In short, there were many things in the Old Testament about the coming of the Messiah that were not fully explained, and sometimes seemingly contradictory things were presented in the same book or even the same chapter. Some of the Jewish rabbis even suggested that there would be two Messiahs, a humble, suffering one and a conquering, reigning one; but no one was suggesting that the same Messiah would come twice, once to suffer and once to reign.
By the time of Jesus, the dominant expectation was for a Messiah who would rescue Israel from foreign domination. He would conquer and rule. At every turn, Jesus defied these expectations. He claimed that His kingdom was not of this world (John 18:36). He told His disciples that He was going to Jerusalem to die, and this caused Peter to rebuke Him (Matthew 16:21–23). He told them that He would be raised from the dead, but Mark 9:10 reports that “they kept the matter to themselves, discussing what ‘rising from the dead’ meant.” A little later, when He told them a second time of His death and resurrection, “they did not understand what he meant and were afraid to ask him about it” (verse 32).
When Jesus entered Jerusalem on that final trip, He was welcomed with shouts of “Hosanna” and the waving of palm branches. Palm branches were a national symbol of Israel, and this was a very nationalistic display. However, instead of going into Jerusalem and conquering the Romans, Jesus entered the temple and cleared out the money changers (Matthew 21:12–17). He also indicated that Israel (at least the current generation) will not inherit the kingdom (Matthew 21:33–43). He went on to say that people should pay their taxes to Caesar if they owe them (Matthew 22:15–22). Finally, He foretold the total destruction of the temple (Matthew 24). These are not the words and deeds of a Messiah sent to free Israel from Roman domination. He was concerned about other things.
It was only after the resurrection that the disciples began to understand what Jesus had been telling them (John 2:22). Even after the resurrection they did not understand about the second coming because they asked Him if now was the time that He would restore the kingdom to Israel (Acts 1:6). Jesus told them that they should not be concerned about the timing of the coming kingdom, but they should take the gospel to the whole world (Acts 1:8).
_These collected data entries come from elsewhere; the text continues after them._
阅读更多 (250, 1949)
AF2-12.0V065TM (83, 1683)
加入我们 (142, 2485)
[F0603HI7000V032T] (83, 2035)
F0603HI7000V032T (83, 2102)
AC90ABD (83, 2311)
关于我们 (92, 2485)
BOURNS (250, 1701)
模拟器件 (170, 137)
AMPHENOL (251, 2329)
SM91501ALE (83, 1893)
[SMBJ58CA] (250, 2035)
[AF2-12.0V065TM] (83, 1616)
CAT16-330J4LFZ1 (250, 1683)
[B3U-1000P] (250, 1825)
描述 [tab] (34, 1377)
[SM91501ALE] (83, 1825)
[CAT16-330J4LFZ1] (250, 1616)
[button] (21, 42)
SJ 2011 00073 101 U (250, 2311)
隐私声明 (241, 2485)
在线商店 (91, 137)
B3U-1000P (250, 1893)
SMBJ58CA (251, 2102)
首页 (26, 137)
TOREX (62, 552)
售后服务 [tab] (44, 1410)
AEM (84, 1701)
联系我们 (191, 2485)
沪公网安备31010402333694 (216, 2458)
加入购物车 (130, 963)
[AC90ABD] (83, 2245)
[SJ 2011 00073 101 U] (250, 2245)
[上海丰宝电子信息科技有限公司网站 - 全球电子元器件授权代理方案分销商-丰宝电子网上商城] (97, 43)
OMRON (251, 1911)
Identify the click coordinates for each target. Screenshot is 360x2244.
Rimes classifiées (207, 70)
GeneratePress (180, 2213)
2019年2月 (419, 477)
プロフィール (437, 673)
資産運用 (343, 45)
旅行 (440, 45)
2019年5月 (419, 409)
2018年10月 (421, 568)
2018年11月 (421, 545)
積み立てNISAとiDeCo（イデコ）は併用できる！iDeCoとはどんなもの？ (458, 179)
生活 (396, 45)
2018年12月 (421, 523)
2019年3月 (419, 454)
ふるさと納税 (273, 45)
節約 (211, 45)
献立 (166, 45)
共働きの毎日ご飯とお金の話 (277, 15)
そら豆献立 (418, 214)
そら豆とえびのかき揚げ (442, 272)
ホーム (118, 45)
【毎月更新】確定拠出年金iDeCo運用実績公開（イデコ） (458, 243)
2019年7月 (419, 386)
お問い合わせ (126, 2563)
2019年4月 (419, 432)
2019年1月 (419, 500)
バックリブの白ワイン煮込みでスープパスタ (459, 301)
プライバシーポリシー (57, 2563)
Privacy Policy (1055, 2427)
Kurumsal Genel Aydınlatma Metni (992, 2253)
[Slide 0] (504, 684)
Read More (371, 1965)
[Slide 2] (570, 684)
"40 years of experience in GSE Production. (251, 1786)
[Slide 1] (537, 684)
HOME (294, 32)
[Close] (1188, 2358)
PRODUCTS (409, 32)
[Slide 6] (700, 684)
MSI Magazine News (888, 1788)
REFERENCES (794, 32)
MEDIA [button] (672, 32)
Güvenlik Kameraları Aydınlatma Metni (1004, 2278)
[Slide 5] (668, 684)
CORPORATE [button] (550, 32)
Then He was taken up from them into heaven, and two angels came to them and said, “Men of Galilee, why do you stand here looking into the sky? This same Jesus, who has been taken from you into heaven, will come back in the same way you have seen him go into heaven” (Acts 1:11). Here we finally have a clear indication that there will be a second coming after an undisclosed time period.
The Old Testament had several mysteries regarding the Messiah: would He be a divine figure or a human descendant of David? The New Testament gives the answer—both, because of the Incarnation. Would the Messiah be cut off or reign forever? The New Testament gives the answer—both, because of the Resurrection. Would the Messiah come to suffer or to reign? The New Testament once again gives the answer—both, because He would come twice.
The idea that the Messiah would come once to suffer and again to reign is not clearly taught in the Old Testament, although the doctrine is completely consistent with Old Testament teaching. Further, the second coming resolves some of the apparently contradictory teachings about the Messiah in the Old Testament.